I have noticed the 4GB struggle with Kerbal Space Program and the Firestorm viewer for Second Life. There are alternatives to Firestorm which don’t need so much RAM. Same task, different demands, that’s why you have to measure.

Answered By: Wolf Baginski

Traditionally there’s been a lot of stuff about choosing a swap partition size dependent on your RAM size, but I think that’s always been a bit of fluff. I don’t see the point – apart from Hibernation which I’ll get to. It seems to have been based on some misguided notation that your RAM usage scales with your RAM size, and that, for some reason, if you increase your RAM you’ll need to swap more.
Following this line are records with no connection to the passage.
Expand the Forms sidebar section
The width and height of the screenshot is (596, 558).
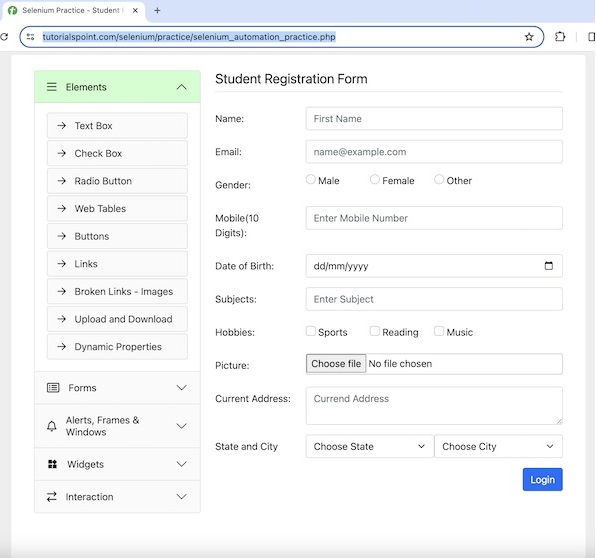tap(117, 388)
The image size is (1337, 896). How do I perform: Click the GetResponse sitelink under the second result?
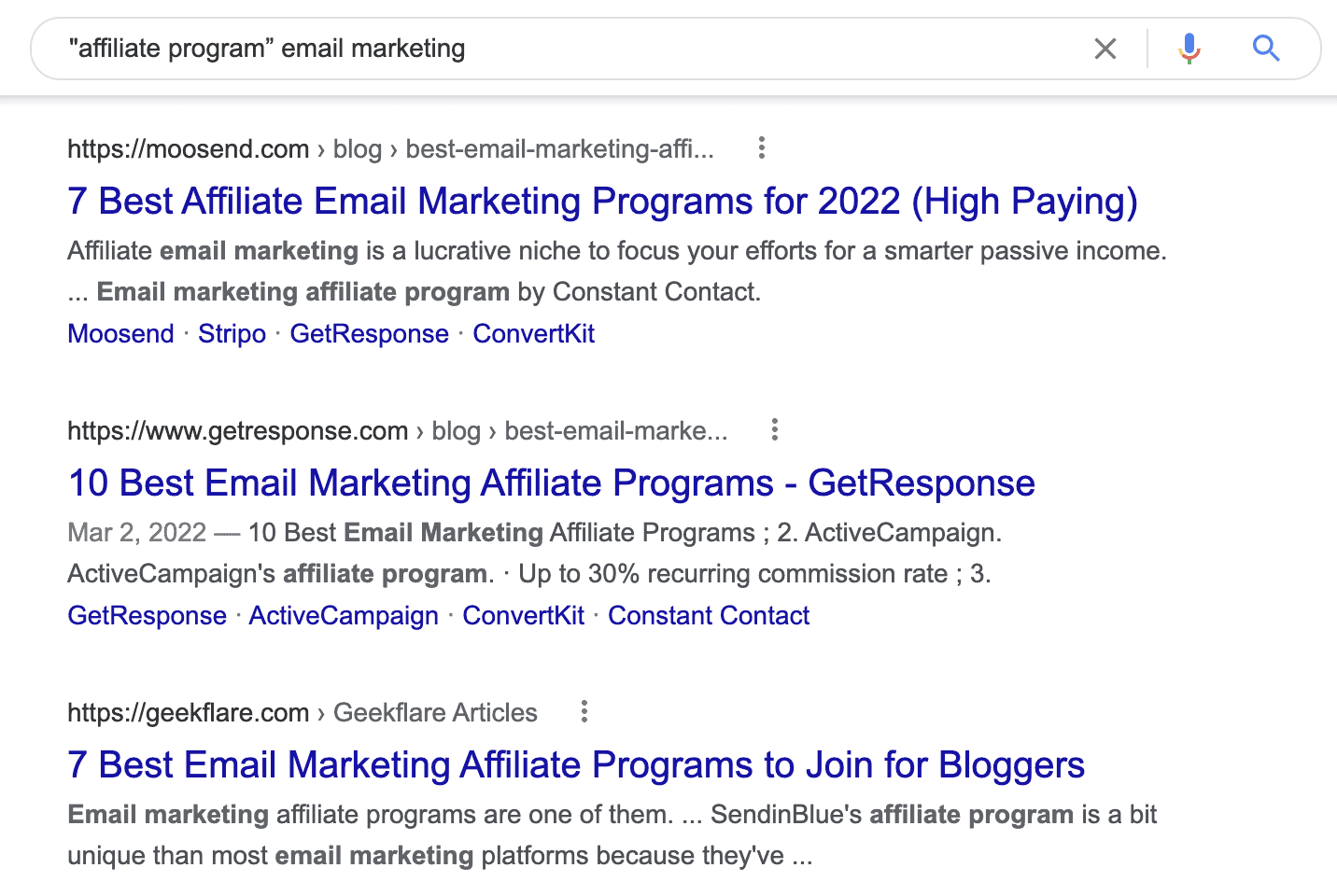(x=147, y=616)
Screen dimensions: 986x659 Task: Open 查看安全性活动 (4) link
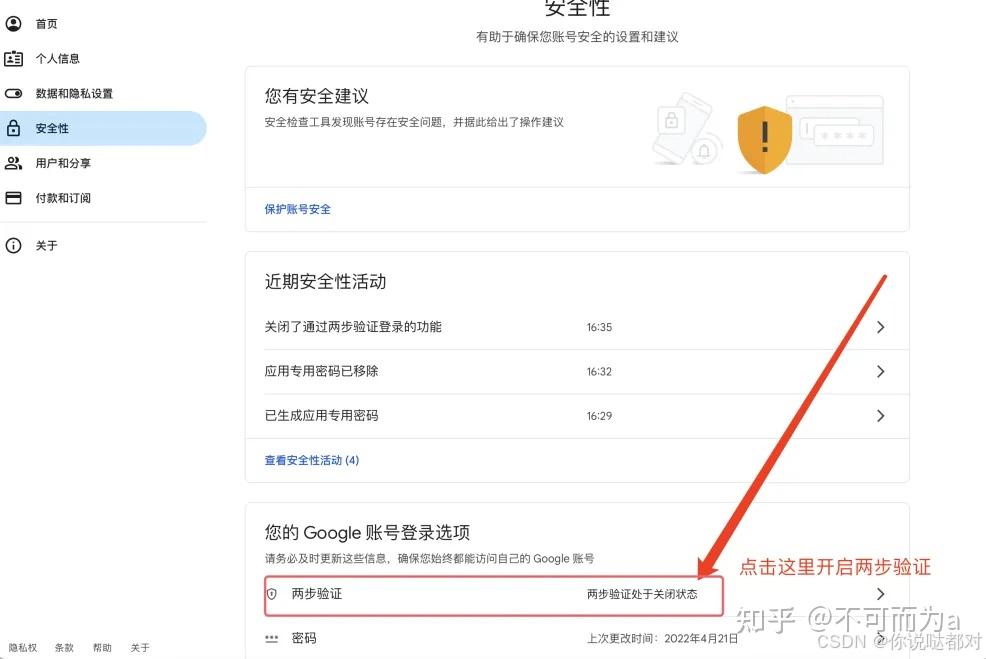click(x=311, y=460)
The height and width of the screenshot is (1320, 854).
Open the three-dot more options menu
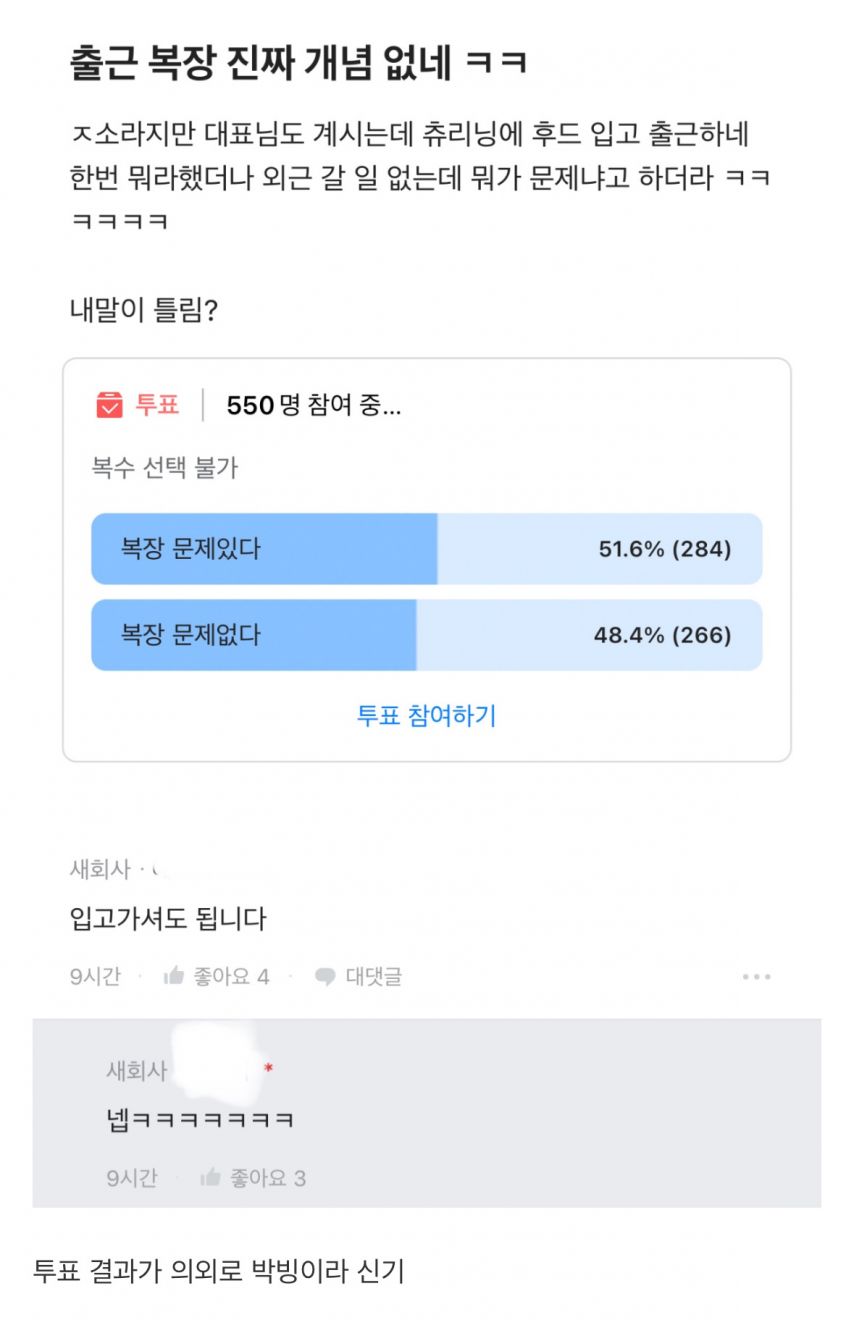[x=756, y=977]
Think about that. If you increase RAM you won’t need to swap more – logically, you should need less. Or at least, need it less often. In reality, we do a lot and have a lot of processes running all the time, and it still makes sense to have some token amount of swap to protect our system from out of memory situations and to ensure a well-running cache. More RAM is always better than more swap, but some swap is still a nice buffer even if you never end up using it in normal situations.

My firm feeling is that 2 to 4GB for swap partition is suitable for general use – whether your RAM is 2GB or 64GB.

But, if you have a specialist need, ie your system is not for "general use" – then that may have other implications, like the other answer which talks about a dedicated oracle database server.

Now, about hibernation. Using swap space for hibernation is not the best idea, though I concede it made more sense back when disks were small and RAM was usually much smaller than swap. If you have data in swap, and then you hibernate, you need to hibernate both what’s swapped and what’s in RAM anyway, so you need quite a large space – essentially your swap needs to be approximately current RAM size + maximum amount you expect to be resident in swap, though not everything in RAM needs to be swapped eg disk caches.

I’m perfectly happy to forego hibernation completely these days. It’s much slower than suspend to RAM, and depending on your disk drive and RAM size is often slower than a cold boot these days, too.